> [Task list]
[A] Using the article on drive-thru farmers markets, decide whether each statement agrees with it. Answer yes or no for each, and quote the words that settle it. (i) The Poplarville market opened for the year on Friday, April 17. (ii) Betty Graves found the strawberries she wanted. (iii) The Picayune market moved to a vacant lot at the corner of Main Street and Elizabeth Street.
[B] Answer these questions from the article on drive-thru farmers markets, one line per answer.
(i) Who organized the Poplarville market?
(ii) Which distillery supplied hand sanitizers at the Picayune market?
(iii) Where is Canna Luxe based?
[C] Reproduce word for word everything in the article on drive-thru farmers markets from "Grecho said it" down to "and fresh vegetables.".

Shoppers happy to drive-thru for fresh produce
Local farmers markets have transformed themselves into drive-thru experiences due to the pandemic. Shoppers can still buy fresh produce, tamales, blueberries or meat from a local farm, all from inside their cars.
Local vendors talked to shoppers through their car windows and worked quickly to bag leafy greens or bring over a half gallon of milk.
Shoppers seemed enthusiastic about the opportunity to purchase local produce while sitting in a line of cars instead of visiting a grocery store, said organizer Christina Juneau with Black Creek Farms. Juneau’s daughter and husband both worked with her to speak with drivers, before running back to their trailer filled to bring over a cut of meat or carton of eggs.
At the second drive-thru Picayune Farmers Market on Wednesday, April 15 cars were two lines deep and traffic was heavy the entire time the market was open. To improve traffic flow the market relocated to a vacant lot at the corner of Main Street and Elizabeth Street for last Wednesday’s market.
The Poplarville Farmers Market’s first day of the year on Friday April 17 was less heavily attended, with one line of cars and a much shorter wait. Fewer vendors than planned came to the Poplarville market, said organizer April Grecho, but attendees were polite and easy going.
Grecho said it may take several weeks for more vendors to come to the market because as gardeners get further into spring, there should be more produce available.
Still, shoppers were able to buy pork, dairy, canned foods and even blueberry popsicles from regional vendors.
Juneau directed traffic at the Poplarville market, shoppers stopped to ask her what was available in the market ahead. Betty Graves asked about strawberries, because she wanted to make strawberry jam. While Graves left empty handed, other shoppers were able to find what they were looking for, and what most of them seemed to be looking for was produce and fresh vegetables.
The Picayune market had offerings aside from food, including hand sanitizers from the Crittenden Distillery and from the Carriere based Canna Luxe.
Erica Snapp with Canna Luxe said the majority of their regular business is done at large farmers markets in the region, most of which have been cancelled due to the pandemic. Although selling at the Picayune Market could not replace those sales, it did give her a chance to make some sales and connect with customers in a time when many small businesses have their doors closed.

> [Data provided]

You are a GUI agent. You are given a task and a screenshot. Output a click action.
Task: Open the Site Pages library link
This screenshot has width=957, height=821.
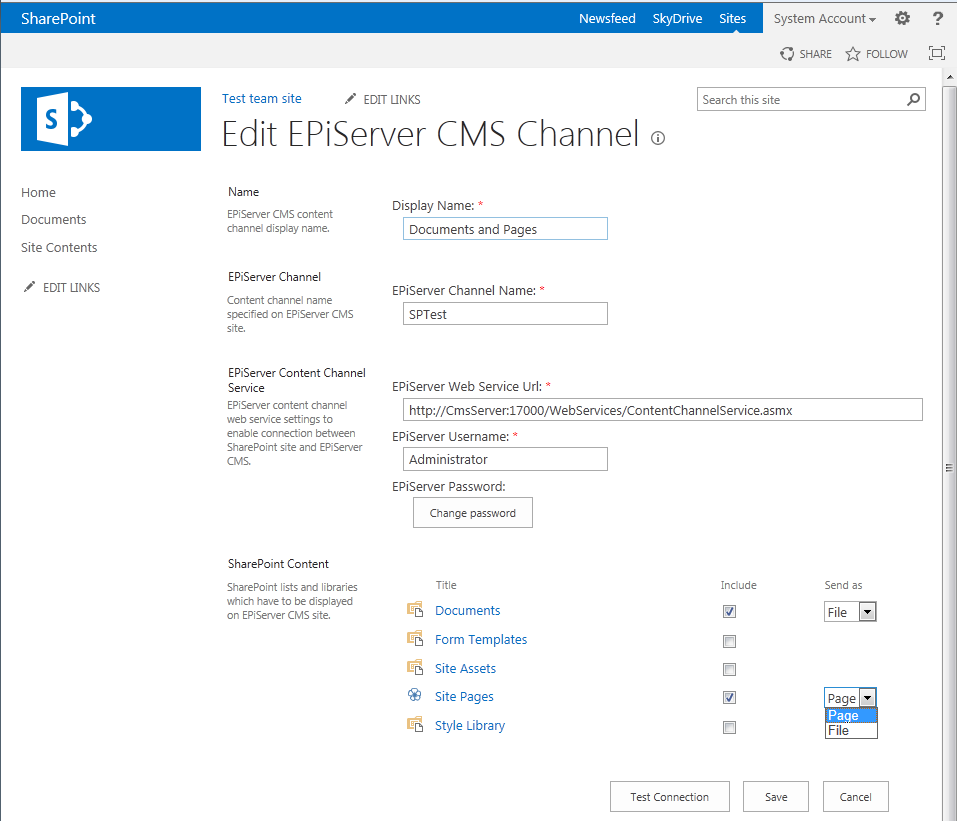(x=464, y=697)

> [Exercise solutions]
[A]
(i) Yes: "The Poplarville Farmers Market’s first day of the year on Friday April 17 was less heavily attended"
(ii) No: "While Graves left empty handed"
(iii) Yes: "the market relocated to a vacant lot at the corner of Main Street and Elizabeth Street"

[B]
(i) April Grecho
(ii) The Crittenden Distillery
(iii) Carriere

[C]
Grecho said it may take several weeks for more vendors to come to the market because as gardeners get further into spring, there should be more produce available.
Still, shoppers were able to buy pork, dairy, canned foods and even blueberry popsicles from regional vendors.
Juneau directed traffic at the Poplarville market, shoppers stopped to ask her what was available in the market ahead. Betty Graves asked about strawberries, because she wanted to make strawberry jam. While Graves left empty handed, other shoppers were able to find what they were looking for, and what most of them seemed to be looking for was produce and fresh vegetables.